_WHAT THE TASK ASKS_. A stretch of the entries below is to be set down exactly, running from the line with "Given: Open Jin Ha Kim's profile link" through the line with "The image size is (439, 243).", both included, and no other line.

_Source data_.
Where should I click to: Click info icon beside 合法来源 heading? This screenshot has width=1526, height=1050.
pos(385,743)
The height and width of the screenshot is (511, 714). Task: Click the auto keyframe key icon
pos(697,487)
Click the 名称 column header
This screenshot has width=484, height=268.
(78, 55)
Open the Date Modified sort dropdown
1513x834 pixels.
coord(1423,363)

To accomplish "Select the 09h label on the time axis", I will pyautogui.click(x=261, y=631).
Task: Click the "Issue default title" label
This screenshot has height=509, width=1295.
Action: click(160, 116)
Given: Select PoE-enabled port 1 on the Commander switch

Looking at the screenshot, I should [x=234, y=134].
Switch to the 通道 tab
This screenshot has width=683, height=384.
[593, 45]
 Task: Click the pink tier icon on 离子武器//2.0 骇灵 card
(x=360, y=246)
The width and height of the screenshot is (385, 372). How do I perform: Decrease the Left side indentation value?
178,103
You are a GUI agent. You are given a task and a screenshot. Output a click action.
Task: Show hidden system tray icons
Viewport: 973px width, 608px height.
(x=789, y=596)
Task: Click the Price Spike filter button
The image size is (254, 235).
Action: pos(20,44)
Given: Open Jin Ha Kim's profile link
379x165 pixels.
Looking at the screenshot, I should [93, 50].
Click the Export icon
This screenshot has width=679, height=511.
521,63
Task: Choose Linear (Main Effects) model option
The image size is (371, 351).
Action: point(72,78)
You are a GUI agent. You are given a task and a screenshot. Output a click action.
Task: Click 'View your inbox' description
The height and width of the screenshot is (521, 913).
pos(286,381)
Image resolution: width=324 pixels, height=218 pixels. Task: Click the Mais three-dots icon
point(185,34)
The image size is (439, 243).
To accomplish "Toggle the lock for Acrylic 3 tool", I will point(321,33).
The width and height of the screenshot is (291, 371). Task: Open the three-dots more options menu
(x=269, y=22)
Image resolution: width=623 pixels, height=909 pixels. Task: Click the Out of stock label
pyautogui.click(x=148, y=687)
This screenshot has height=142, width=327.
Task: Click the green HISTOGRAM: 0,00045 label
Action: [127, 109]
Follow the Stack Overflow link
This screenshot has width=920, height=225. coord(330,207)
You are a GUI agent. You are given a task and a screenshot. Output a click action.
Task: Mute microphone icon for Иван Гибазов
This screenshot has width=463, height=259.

_OUTPUT BELOW_.
Given: Open Jin Ha Kim's profile link
379x165 pixels.
Looking at the screenshot, I should [93, 50].
Click the Export icon
This screenshot has width=679, height=511.
521,63
Task: Choose Linear (Main Effects) model option
The image size is (371, 351).
Action: point(72,78)
You are a GUI agent. You are given a task and a screenshot. Output a click action.
Task: Click 'View your inbox' description
The height and width of the screenshot is (521, 913).
pos(286,381)
Image resolution: width=324 pixels, height=218 pixels. Task: Click the Mais three-dots icon
point(185,34)
The image size is (439, 243).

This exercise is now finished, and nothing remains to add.